Although I was distraught in some ways by feeling like I was of no use, God showed me that it is the little things that count. I realized that we are here to help these people spiritually also, not just physically. In the next few moments, God encouraged me through little things like prayer and cameras (trust me, I AM going somewhere with this)

First, a woman with a little boy in a stroller asked if I could pray for her. She didn’t want food, she wanted prayer. She was his grandma and was taking care of him because his mom is doing drugs. I of course agreed to her request and I called a translator over to me so we could pray. I prayed for her safety, that God will provide for her at the times she needs him most, that this little boy will grow up to be strong and wise, and that the boys mom will come to Christ.

Soon after, a little girl tugged on my shirt. She saw that had a camera around my neck and wanted a picture with her mom because her mom is pregnant and due any day now. I could see the pride in this little girls face as she showed me to her mom who was definitely ready to have the baby at any moment. I grabbed Katy and asked to use her Polaroid so the family can keep the photo of them. We took the picture and as it dried, we prayed for them. It was soon after this that we had to go.
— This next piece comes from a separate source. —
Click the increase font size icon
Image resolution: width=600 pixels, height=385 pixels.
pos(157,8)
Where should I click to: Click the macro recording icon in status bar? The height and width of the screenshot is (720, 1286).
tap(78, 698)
As we got it the vans, I was sitting in the back, digesting all that had happened in the past two hours when Armando (one of our translators and an ex drug addict), said “Scoot over, we are bringing someone to a rehab center. He wants to get clean”

I was soooooo happy to hear this. His name was Cruz. He was a testament that our work was not going unnoticed and that God was using us to bring people back to Him. It was a long drive to the rehab, during which I did a lot of thinking. When we got there, I decided that we needed to pray for Him. So I stoped him before he left and we prayed for his healthy recovery and that God will make Himself known to Cruz. He went on his way and we went back to base.
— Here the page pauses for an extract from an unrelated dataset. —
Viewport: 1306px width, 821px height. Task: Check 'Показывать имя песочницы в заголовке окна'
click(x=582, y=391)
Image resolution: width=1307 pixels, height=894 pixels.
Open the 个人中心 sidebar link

These few incidents were evidence that God plants seeds and He uses us in in smallest ways. I don’t know, maybe Cruz heard the gospel for the first time that day as we shared it to all of them, or maybe he had heard it before and that day was the day he decided he wanted to get clean? Only God knows because only God does those things.
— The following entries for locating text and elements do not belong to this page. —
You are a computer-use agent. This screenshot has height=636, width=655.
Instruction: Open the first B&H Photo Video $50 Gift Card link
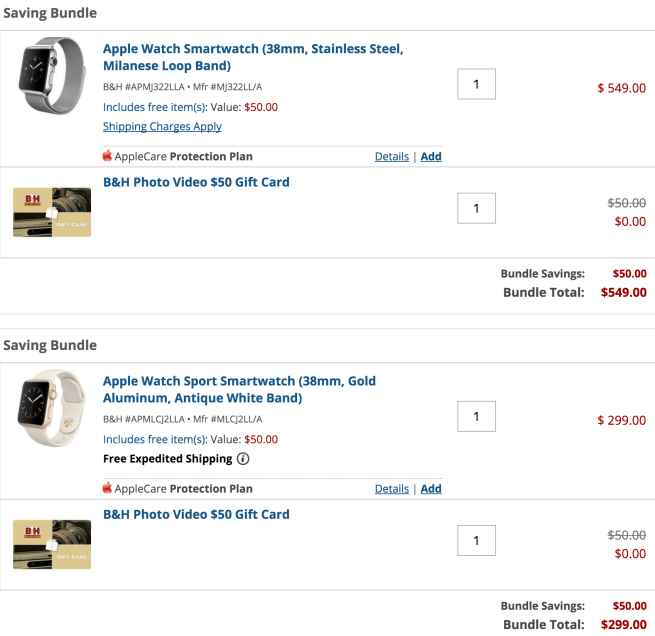(x=196, y=182)
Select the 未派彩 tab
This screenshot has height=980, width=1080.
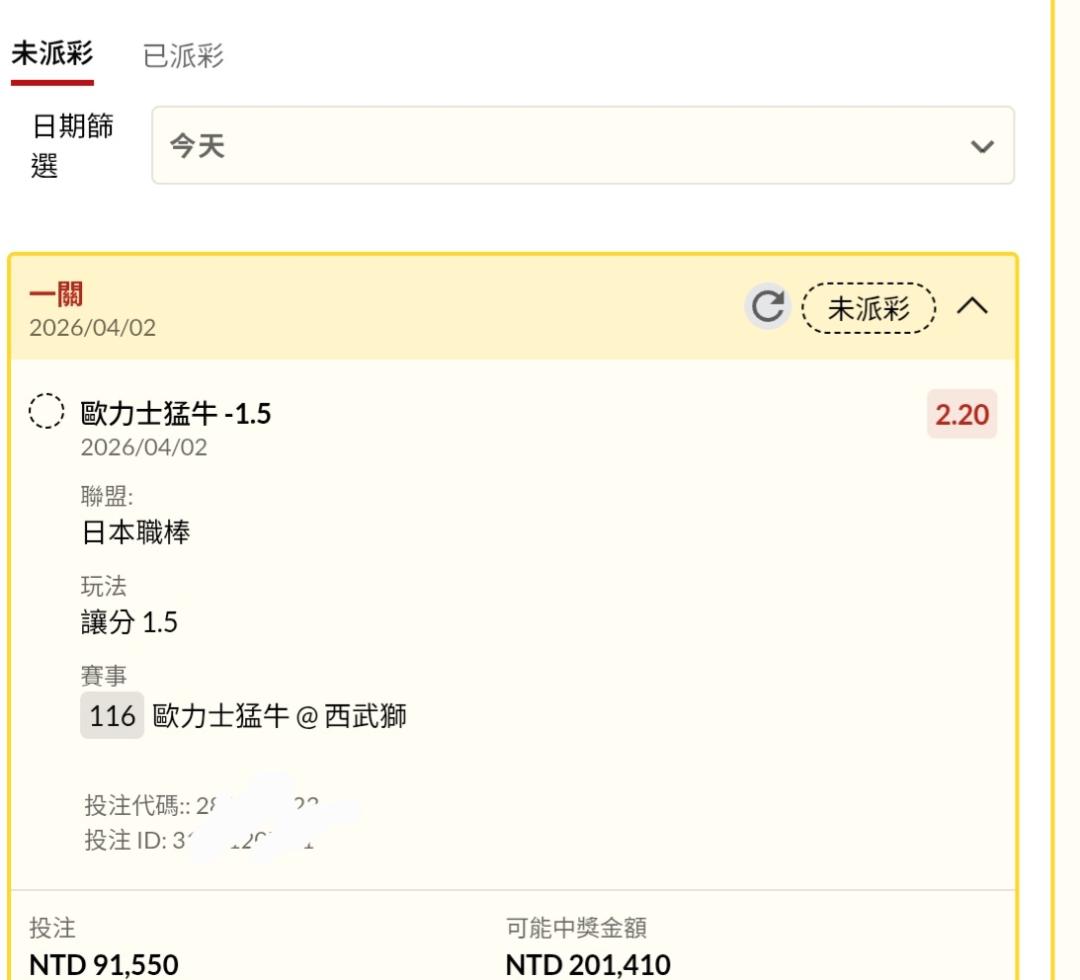tap(52, 55)
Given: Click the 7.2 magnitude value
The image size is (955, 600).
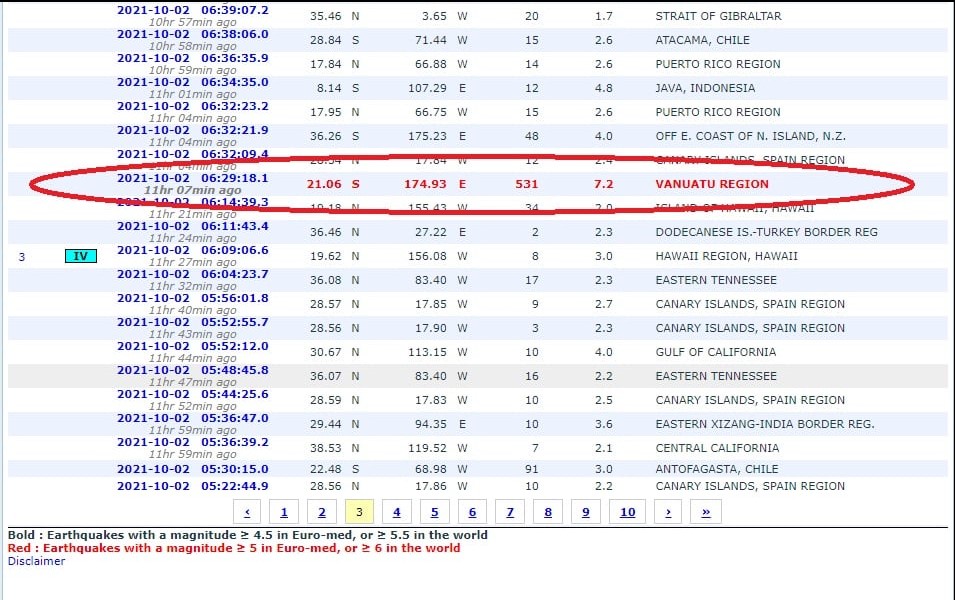Looking at the screenshot, I should [x=604, y=184].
I hope you’ve been encouraged by my stories. I definitely have been just by typing them out an remembering all the good things that happened. I pray that God will continue to reveal himself to you in ways that you could never imagine.

Blessings,

Tomás

 

Here are a few words from a few teammates on the Mexico team!

Keri Schwarts:

You never realize how amazing faith is until you go to a place where faith is the only thing that people have. This trip to Mexico showed me that even in a place where people have nothing, they still have their faith. Not only is this amazing, it is truly inspiring. Families not only rely on each other but they are also sharing their faith with each other and that is something that keeps them going.

Mexico has left a mark on my heart not because of the culture shock or seeing things that I’ve never seen before, but because of the people. These people not only have faith, but they have extreme amounts of love. We went to churches, orphanages, and other various places and I can truly say I was prepared to give love and kindness and I was the one who received the love and kindness. Mexico is a place that shouldn’t be avoided when talked about, it should be valued. These people have showed me true faith, kindness, love, and most of all; hope.

Jordan Alexander:

I can honestly say that in these last two years of going to Tijuana, my heart has definelty been touched by the people there. They have taught me so much about what it looks like to love God wholeheartedly. He is all we really have to rely on in this world, and the people in Tijuana that we’ve worked with have truly shown me that.